Enfin, je vous présente le sommaire du numéro 15, à paraître pour le Salon de la revue 2018 à Paris : ce numéro 15 est articulé autour de la traduction de l’anglais, de l’américain et de l’allemand. Je mettrais en exergue de la présentation de ce numéro, un extrait d’une des lettres de Lorine Niedecker à Cid Corman, qui décrit la géologie de sa région comme « une immense corruption de la nature. Et de la langue (…). Indienne, française, anglaise. » Le numéro est encadré par deux traductions de l’anglais : l’une de Pascal Poyet « soutirée » aux Sonnets de Shakespeare (sonnets 135 et 136) et l’autre de Christophe Mescolini de l’Epître héroïque de John Donne : Sappho à Philénis. Entre ces deux traductions de l’anglais, les premières pages d’un essai de Robert Duncan, Vérité & vie du mythe (Essai d’autobiographie essentielle), deux lettres de Lorine Niedecker à Cid Corman (les traductions de Robert Duncan et Lorine Niedecker sont de Martin Richet), une nouvelle séquence de 5 pages magnifiques de Claude Royet-Journoud, une étude de Michèle Cohen-Halimi sur la traduction de « Strette » de Paul Celan par Jean Daive (qui fait écho à l’étude que Michèle Cohen-Halimi avait consacrée à la traduction de Décimale blanche de Jean Daive par Paul Celan dans le n°2 de K.O.S.H.K.O.N.O.N.G.). La quatrième de couverture reproduit la première page manuscrite de cette traduction de Jean Daive, avec une annotation de Paul Celan.

Est-ce qu’enfin créer et animer une revue aujourd’hui, dans un contexte économique complexe pour la diffusion, n’est-ce pas finalement affirmer un geste politique ? Une manière de résistance ?
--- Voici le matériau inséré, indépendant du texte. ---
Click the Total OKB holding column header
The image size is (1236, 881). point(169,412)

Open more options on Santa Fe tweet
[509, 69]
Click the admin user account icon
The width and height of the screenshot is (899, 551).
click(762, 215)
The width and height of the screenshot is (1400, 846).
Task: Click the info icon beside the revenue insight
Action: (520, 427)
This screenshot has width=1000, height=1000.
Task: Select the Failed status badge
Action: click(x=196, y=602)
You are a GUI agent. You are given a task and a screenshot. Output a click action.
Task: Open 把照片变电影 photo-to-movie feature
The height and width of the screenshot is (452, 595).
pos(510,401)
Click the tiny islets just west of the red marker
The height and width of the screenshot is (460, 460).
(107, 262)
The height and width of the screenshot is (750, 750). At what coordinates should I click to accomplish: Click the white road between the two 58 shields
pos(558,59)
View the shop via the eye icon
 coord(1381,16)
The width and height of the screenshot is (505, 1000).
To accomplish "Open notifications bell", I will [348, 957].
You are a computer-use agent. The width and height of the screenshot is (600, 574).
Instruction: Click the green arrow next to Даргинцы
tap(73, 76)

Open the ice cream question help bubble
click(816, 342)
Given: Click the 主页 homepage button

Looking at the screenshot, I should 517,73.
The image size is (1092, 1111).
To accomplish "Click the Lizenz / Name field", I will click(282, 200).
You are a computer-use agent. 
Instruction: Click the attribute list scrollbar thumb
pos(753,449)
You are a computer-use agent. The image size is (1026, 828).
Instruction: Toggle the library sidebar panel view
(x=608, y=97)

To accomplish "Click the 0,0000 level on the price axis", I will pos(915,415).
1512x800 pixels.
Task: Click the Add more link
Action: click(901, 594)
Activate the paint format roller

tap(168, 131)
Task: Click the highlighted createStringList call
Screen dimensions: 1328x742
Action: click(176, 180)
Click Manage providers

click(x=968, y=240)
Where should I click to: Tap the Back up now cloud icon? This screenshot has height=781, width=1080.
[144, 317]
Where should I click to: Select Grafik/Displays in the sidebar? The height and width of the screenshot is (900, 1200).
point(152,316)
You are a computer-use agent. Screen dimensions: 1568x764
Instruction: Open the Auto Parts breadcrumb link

Je souscris entièrement aux propos rapportés par Jérôme Duwa dans La Revue des revues n° 59 : « Exercice de réminiscence : Pourquoi des revues ? » p. 95-97. La revue est « une manière de chaudière… lancée sur des rails à toute allure au milieu de nulle part… » Sur la question difficile de la diffusion : il existe une communauté de lecteurs, qui n’est pas comptable, dont on ne sait rien et qui souvent ne savent rien eux-mêmes les uns des autres, et qui pourtant forme un « nous ». C’est l’utopie des revues et de la littérature en général que de faire l’hypothèse de cette communauté aux bords invisibles.